While there is a lot to be said for this kind of self-consuming, skid-marks-on-the-lawn-of-the-establishment behavior, most of the kids who imitated Thompson didn’t really get that he wasn’t simply depraved for the sake of depravity. Thompson may have seemed to be merely flailing violently among the vultures and wolverines wafting up from the spilled ether in his Buick floor mat, but he actually had a point: He was searching for the American dream. The twisted style in which he conducted this crusade was a reflection of how twisted he felt that dream had become.
If artists are the uninsulated emotional conductors for the rest of society, Thompson was a one-man power grid of paranoia, revulsion and defiance. He was a canary in our collective coal mine, an ulcer on our societal tongue, a warning. He was physically a big and strong enough man to recklessly embody the idea that we should all Beware of Where We Are Headed. A shuddering red flag.
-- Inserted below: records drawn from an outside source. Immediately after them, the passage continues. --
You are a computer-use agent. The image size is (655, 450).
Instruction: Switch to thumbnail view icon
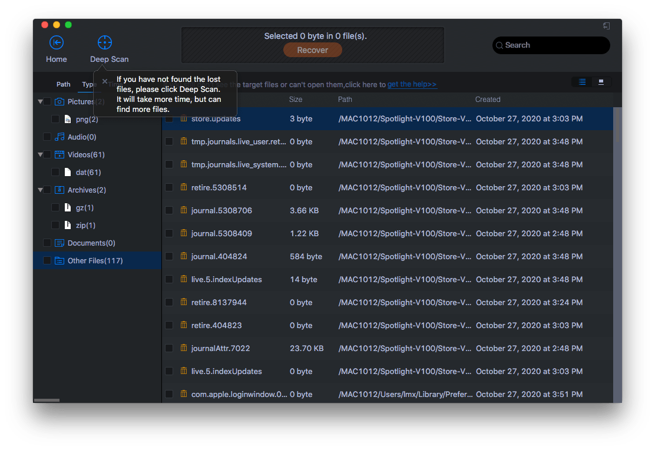601,82
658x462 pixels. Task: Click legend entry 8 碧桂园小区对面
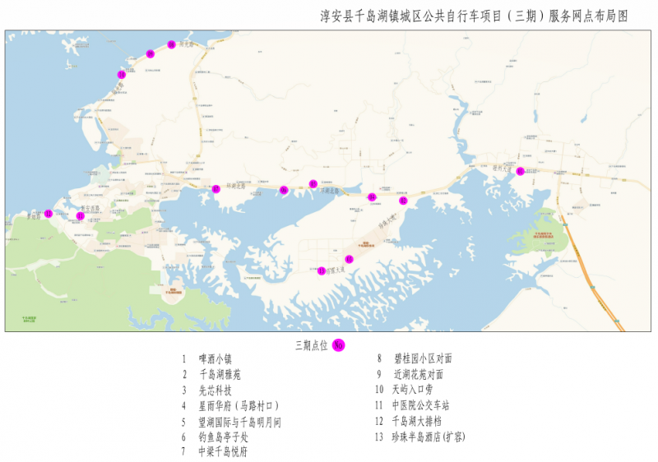pos(423,359)
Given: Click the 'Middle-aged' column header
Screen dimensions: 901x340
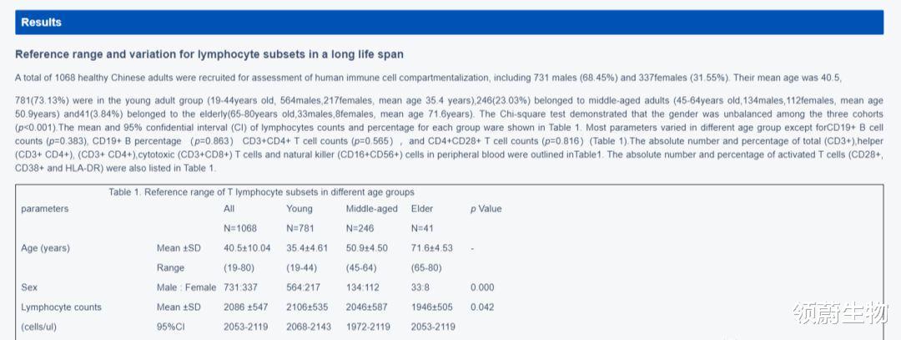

Alienation was a big part of Thompson’s voice, but not (I believe) because he wanted to be alienated. HST wrote very movingly about participating in the thrillingly inclusive group energies of the 1960s. He just didn’t really fit in very well to anyone else’s scene. He was a bit too charismatic, clean-cut and bizarre on his BSA, with his cigarette holder, to blend in with the Hell’s Angels. He needed to be the center of attention too much to comfortably share the spotlight in rooms where other luminati of the day were having their moments — rock stars, politicians, the various and infamous. Thompson was trapped, somewhat, in the limbo between Journalist and Personality: the neither-nor underworld of the rock-star scribe, who wields a little too much personal gravity to yield the focus to a subject other than himself.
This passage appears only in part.